Saturday, November 16, 2019

Buryat Head of Buryatia Promises to Learn to Speak Buryat by End of His Term


Paul Goble

            Staunton, November 13 – In a bid to shore up his position, Aleksey Tsydenov, the embattled Russian-speaking Buryat head of the Republic of Buryatia, has promised to learn Buryat by the end of his first term, an indication that ethnicity without language may not be sufficient for the leader of a non-Russian republic (baikal-daily.ru/news/19/377591).

            In recent years, Vladimir Putin has increasingly appointed as heads of the republics people who have made most of their careers outside of those federal subjects even if they are, like Tsydenov, members of the titular nationality. Most speak the language of that nationality even if they mostly use Russian. Tsydenov does not.

            What makes Tsydenov’s promise especially intriguing is that it comes at a time when the Kremlin is promoting the use of Russian and undermining the use of non-Russian languages. For a republic head to confess he doesn’t know the language of his republic but feels compelled to learn it says more about how people there actually feel than almost anything else.

            It is an especially telling concession coming from Tsydenov.

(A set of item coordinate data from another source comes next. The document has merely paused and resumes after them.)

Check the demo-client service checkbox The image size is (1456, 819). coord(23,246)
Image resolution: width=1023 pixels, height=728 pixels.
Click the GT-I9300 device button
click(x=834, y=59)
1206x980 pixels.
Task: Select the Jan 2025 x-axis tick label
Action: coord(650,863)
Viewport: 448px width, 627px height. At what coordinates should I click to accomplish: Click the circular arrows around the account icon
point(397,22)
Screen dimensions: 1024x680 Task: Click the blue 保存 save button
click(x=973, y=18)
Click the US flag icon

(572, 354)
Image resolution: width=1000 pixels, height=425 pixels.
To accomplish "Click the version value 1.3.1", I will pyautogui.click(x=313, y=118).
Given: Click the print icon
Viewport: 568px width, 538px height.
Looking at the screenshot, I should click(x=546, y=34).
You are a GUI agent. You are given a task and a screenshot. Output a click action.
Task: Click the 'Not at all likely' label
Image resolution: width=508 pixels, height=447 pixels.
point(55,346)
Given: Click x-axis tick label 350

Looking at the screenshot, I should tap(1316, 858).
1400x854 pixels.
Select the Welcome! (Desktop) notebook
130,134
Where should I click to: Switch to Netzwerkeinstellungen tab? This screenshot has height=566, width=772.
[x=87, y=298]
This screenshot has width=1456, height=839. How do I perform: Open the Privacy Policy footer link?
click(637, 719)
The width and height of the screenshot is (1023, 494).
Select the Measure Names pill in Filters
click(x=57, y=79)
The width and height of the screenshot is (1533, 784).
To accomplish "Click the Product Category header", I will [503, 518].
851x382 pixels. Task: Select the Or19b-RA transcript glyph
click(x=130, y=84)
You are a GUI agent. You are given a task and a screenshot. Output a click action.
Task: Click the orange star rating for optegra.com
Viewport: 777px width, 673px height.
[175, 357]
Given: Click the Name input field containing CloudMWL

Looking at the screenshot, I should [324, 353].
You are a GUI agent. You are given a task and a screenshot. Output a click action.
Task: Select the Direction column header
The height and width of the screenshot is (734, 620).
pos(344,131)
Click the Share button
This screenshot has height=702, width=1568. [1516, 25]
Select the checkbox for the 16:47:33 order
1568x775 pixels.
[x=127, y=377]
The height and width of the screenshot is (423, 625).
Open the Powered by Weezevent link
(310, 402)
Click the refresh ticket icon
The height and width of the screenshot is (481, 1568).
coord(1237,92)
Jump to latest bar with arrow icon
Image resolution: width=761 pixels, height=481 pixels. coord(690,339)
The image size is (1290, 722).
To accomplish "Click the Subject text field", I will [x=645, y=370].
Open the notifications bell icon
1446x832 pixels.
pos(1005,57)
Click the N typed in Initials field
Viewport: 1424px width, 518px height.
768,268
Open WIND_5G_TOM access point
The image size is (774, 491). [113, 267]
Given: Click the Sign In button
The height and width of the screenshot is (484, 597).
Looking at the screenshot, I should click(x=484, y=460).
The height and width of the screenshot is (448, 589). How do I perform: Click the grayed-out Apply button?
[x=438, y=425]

Two years ago after being appointed head of the republic, he explained that his father was a Buryat, his bother an ethnic Russian, and he therefore of mixed nationality, admitting then that he had forgotten what little Buryat he knew (baikal-daily.ru/news/19/234617/).

            His wife said that the time that he had to learn the national language because “it is shameful to forget one’s native language.”  But several months later, pleading that he had too much work to do, Tsydenov conceded that he had not been able to spend any time learning Buryat (baikal-daily.ru/news/19/278099/).